• **SUPPLIED TEXT**
Fisher v. United States

13 F.2d 756 | 4th Cir. | 1926

ERNEST F. COCHRAN, District Judge.

The plaintiff in error, Omie Fisher, was indicted jointly with Charles Stockton and Homer Roberts. The first- count of the indictment charged them with the unlawful possession and transportation of intoxicating liquors. The second count charged them with conspiracy under section 37 of the Criminal Code (Comp. St. § 10201). The particular conspiracy charged was a combination to possess and sell intoxicating liquors in violation of the National Prohibition Law (Comp. St. Ann. Supp. 1923, § 1013814 et seq.). Stockton and Roberts entered a plea of guilty. Fisher was tried, convicted, and received a sentence of two years’ imprisonment and $500 fine. Fisher alone has sued out a writ of error.

• **DATA SHOWN**

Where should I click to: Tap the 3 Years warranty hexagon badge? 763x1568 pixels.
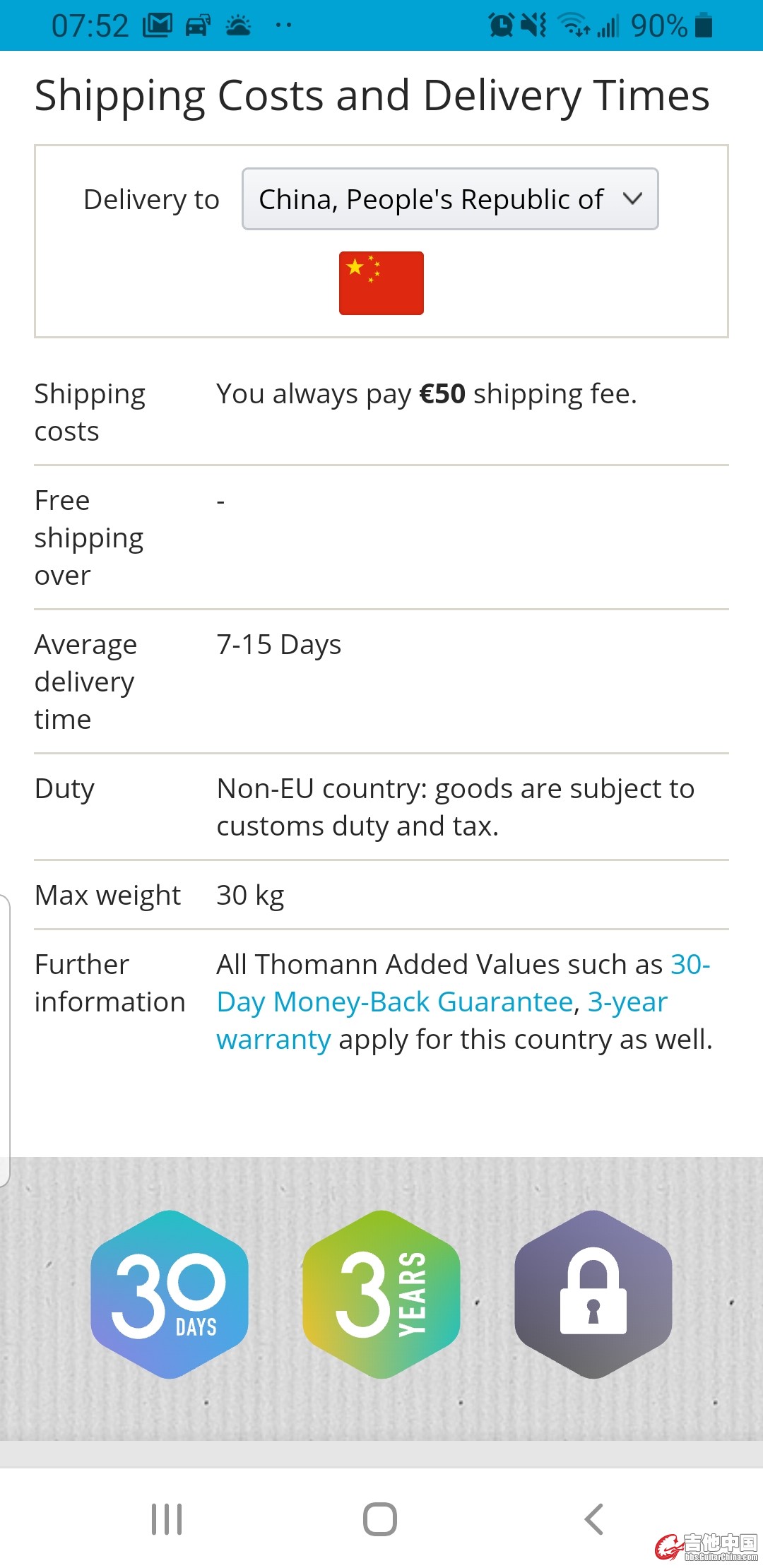(x=382, y=1294)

• **EXERCISE REQUIREMENTS**
A – In the court opinion in Fisher v. United States, what sentence did Fisher receive?
B – Write the next part of the court opinion in Fisher v. United States, beginning right after its final sentence.
The lines that come after the court opinion are separate material and have no connection to it.

• **RESULTS IN ORDER**
A – Two years' imprisonment and a $500 fine.

B –
At the trial, Stockton and Roberts testified on behalf of the government. In substance, they testified that Fisher and Stockton had an arrangement with Roberts whereby Roberts was to dispose of intoxicating liquor for them, for which he was to receive $1 *757for every gallon that he sold for them or either of them. The government further had evidence to show that, on the day that Fisher was arrested, Roberts had called up for a gallon of whisky, and that Fisher drove a certain car back into an alley, and Stockton there placed some packages of whisky in the ear. The car was then driven by one of them to a certain place, where Stockton took one package of the whisky and delivered it to Roberts, who carried it away, sold it, collected the money, and brought it to them. Later Stockton took another package of whisky from the ear, and went away with it to deliver it, while Fisher stayed in the car. Fisher and Stockton were then arrested by a prohibition agent, and an examination of the car disclosed that it had a secret trap in which the officers testified whisky could be concealed.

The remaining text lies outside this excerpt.